Task prompt
All entries are to be returned verbatim.

Data
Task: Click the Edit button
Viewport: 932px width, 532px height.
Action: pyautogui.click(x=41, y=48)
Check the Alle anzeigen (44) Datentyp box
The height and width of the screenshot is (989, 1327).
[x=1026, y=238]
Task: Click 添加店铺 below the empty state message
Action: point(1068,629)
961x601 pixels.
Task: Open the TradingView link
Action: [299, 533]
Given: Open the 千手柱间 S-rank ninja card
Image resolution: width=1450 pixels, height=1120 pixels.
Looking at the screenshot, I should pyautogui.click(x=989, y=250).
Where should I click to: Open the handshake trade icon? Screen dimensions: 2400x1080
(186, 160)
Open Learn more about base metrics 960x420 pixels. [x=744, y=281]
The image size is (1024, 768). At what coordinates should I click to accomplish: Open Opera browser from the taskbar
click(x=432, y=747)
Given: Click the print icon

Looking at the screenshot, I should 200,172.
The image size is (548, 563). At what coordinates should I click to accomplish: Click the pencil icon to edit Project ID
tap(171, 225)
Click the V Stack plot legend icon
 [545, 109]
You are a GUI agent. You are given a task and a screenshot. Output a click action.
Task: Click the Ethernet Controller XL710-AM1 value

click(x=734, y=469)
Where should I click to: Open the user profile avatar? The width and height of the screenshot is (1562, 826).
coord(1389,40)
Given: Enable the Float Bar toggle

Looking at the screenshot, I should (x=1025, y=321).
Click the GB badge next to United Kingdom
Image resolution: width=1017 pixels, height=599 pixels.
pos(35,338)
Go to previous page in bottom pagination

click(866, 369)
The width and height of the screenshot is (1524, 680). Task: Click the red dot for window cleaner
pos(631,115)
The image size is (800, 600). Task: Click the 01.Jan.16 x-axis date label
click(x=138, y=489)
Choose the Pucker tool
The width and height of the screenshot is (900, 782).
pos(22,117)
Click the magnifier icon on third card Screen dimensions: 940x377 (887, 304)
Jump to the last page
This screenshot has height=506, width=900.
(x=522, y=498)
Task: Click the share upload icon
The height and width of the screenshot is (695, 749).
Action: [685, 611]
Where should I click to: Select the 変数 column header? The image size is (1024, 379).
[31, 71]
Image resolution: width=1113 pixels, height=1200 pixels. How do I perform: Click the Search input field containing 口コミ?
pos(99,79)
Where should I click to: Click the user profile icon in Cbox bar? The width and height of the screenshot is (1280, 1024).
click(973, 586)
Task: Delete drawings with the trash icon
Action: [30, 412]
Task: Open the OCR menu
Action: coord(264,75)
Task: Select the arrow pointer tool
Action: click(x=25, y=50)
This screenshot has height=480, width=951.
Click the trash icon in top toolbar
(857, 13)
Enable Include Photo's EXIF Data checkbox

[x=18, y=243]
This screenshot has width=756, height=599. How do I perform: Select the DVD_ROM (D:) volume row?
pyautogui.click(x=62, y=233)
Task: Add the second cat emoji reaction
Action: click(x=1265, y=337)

Written response
Task: Click the Edit button
Viewport: 932px width, 532px height.
Action: pyautogui.click(x=41, y=48)
Check the Alle anzeigen (44) Datentyp box
The height and width of the screenshot is (989, 1327).
[x=1026, y=238]
Task: Click 添加店铺 below the empty state message
Action: point(1068,629)
961x601 pixels.
Task: Open the TradingView link
Action: [299, 533]
Given: Open the 千手柱间 S-rank ninja card
Image resolution: width=1450 pixels, height=1120 pixels.
Looking at the screenshot, I should pyautogui.click(x=989, y=250).
Where should I click to: Open the handshake trade icon? Screen dimensions: 2400x1080
(186, 160)
Open Learn more about base metrics 960x420 pixels. [x=744, y=281]
The image size is (1024, 768). At what coordinates should I click to accomplish: Open Opera browser from the taskbar
click(x=432, y=747)
Given: Click the print icon

Looking at the screenshot, I should 200,172.
The image size is (548, 563). At what coordinates should I click to accomplish: Click the pencil icon to edit Project ID
tap(171, 225)
Click the V Stack plot legend icon
 [545, 109]
You are a GUI agent. You are given a task and a screenshot. Output a click action.
Task: Click the Ethernet Controller XL710-AM1 value

click(x=734, y=469)
Where should I click to: Open the user profile avatar? The width and height of the screenshot is (1562, 826).
coord(1389,40)
Given: Enable the Float Bar toggle

Looking at the screenshot, I should (x=1025, y=321).
Click the GB badge next to United Kingdom
Image resolution: width=1017 pixels, height=599 pixels.
pos(35,338)
Go to previous page in bottom pagination

click(866, 369)
The width and height of the screenshot is (1524, 680). Task: Click the red dot for window cleaner
pos(631,115)
The image size is (800, 600). Task: Click the 01.Jan.16 x-axis date label
click(x=138, y=489)
Choose the Pucker tool
The width and height of the screenshot is (900, 782).
pos(22,117)
Click the magnifier icon on third card Screen dimensions: 940x377 (887, 304)
Jump to the last page
This screenshot has height=506, width=900.
(x=522, y=498)
Task: Click the share upload icon
The height and width of the screenshot is (695, 749).
Action: [685, 611]
Where should I click to: Select the 変数 column header? The image size is (1024, 379).
[31, 71]
Image resolution: width=1113 pixels, height=1200 pixels. How do I perform: Click the Search input field containing 口コミ?
pos(99,79)
Where should I click to: Click the user profile icon in Cbox bar? The width and height of the screenshot is (1280, 1024).
click(973, 586)
Task: Delete drawings with the trash icon
Action: [30, 412]
Task: Open the OCR menu
Action: coord(264,75)
Task: Select the arrow pointer tool
Action: click(x=25, y=50)
This screenshot has height=480, width=951.
Click the trash icon in top toolbar
(857, 13)
Enable Include Photo's EXIF Data checkbox

[x=18, y=243]
This screenshot has width=756, height=599. How do I perform: Select the DVD_ROM (D:) volume row?
pyautogui.click(x=62, y=233)
Task: Add the second cat emoji reaction
Action: click(x=1265, y=337)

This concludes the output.